Untuk barang bukti, polisi menyita rekaman video, tiga senjata tajam (sajam) berjenis pisau, kaus berwarna merah dan hitam.
Dalam kasus ini, tersangka dijerat dengan Pasal 170 KUHPidana dan/atau Pasal 2 ayat 1 Undang-Undang Darurat serta Pasal 351 KUHPidana dan/atau Pasal 355 KUHPidana.
Para tersangka, jelasnya, diancam maksimal sepuluh tahun kurungan penjara.
Merawat Iklim Toleransi
SETARA Institute melalui rilis yang diterima PARBOABOA Selasa (7/05/2024) menyampaikan beberapa catatan terkait peristiwa tersebut.
Pertama, SETARA Institute menganggap peristiwa yang terjadi sebagai pelanggaran terhadap Kebebasan Beragama/Berkeyakinan (KBB) serta menunjukkan kelemahan dalam ekosistem toleransi di Indonesia yang beragam.

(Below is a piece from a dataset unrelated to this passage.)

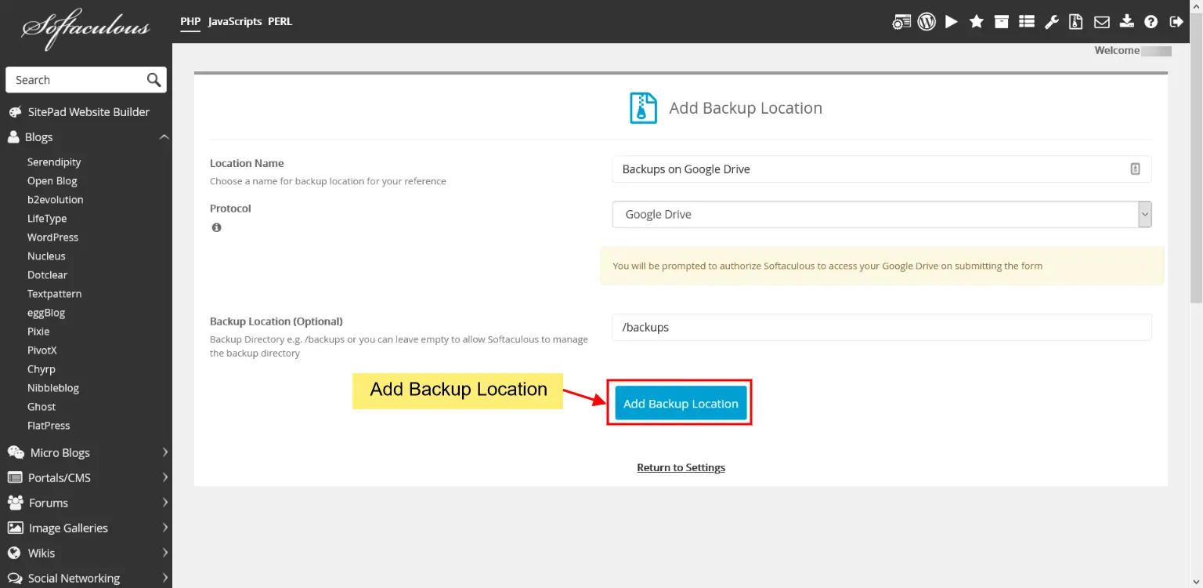
Task: Open the WordPress manager icon
Action: 927,21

Terbukti, situasi pelanggaran KBB tetap tidak berubah, dengan gangguan terhadap tempat ibadah dan peribadatan yang masih berlanjut.
Data dari SETARA Institute mencatat ada 573 insiden gangguan terhadap tempat ibadah dari tahun 2007 hingga 2022 di Indonesia.

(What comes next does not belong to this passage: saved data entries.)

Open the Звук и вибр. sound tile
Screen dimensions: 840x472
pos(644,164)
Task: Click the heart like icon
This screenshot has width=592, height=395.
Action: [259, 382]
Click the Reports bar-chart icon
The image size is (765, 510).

Kedua, kejadian pembubaran ibadah Rosario oleh Mahasiswa Katolik UNPAM menyoroti bahwa intoleransi dan kebencian masih mengancam hak KBB yang seharusnya dilindungi secara konstitusional oleh pemerintah dan negara.
Faktor-faktor seperti intoleransi komunal dan kegagalan unsur negara, dalam hal ini RT/RW, untuk melindungi hak KBB menjadi penyebab utama kejadian ini.
Ketiga, usaha polisi dalam menengahi konflik patut diapresiasi. Namun, mereka harus memastikan investigasi yang mendalam terhadap dugaan pelanggaran pidana yang terjadi.
Penegakan hukum terhadap kasus persekusi ini penting untuk menghindari lebih banyak pelanggaran KBB dan penindasan terhadap kelompok minoritas, yang sering menjadi korban karena lemahnya penegakan hukum.
Keempat, SETARA Institute meminta semua pihak untuk menahan diri dari menyebar narasi yang bisa meningkatkan tensi dan kebencian.
Mereka juga mendesak penolakan terhadap upaya politisasi kasus ini, terutama menjelang Pilkada November 2024.
Selain itu, SETARA Institute juga mendesak pemerintah untuk mengambil langkah-langkah lanjutan seperti penanganan korban dan penegakan hukum terhadap tindak kekerasan yang telah terjadi.
Kelima, mengingat banyaknya kasus pembubaran dan persekusi atas KBB, ada kebutuhan mendesak untuk membangun ekosistem toleransi yang kuat di tingkat komunitas. Ini memerlukan inisiatif dari pemimpin politik, birokrasi, dan pemimpin sosial.
Selain itu, partisipasi dari entitas resmi seperti Forum Kerukunan Umat Beragama, Forum Pembauran Kebangsaan, dan Majelis-Majelis Keagamaan, serta komunitas sosial di bidang kebudayaan dan kesenian, sangat penting dalam upaya memajukan toleransi.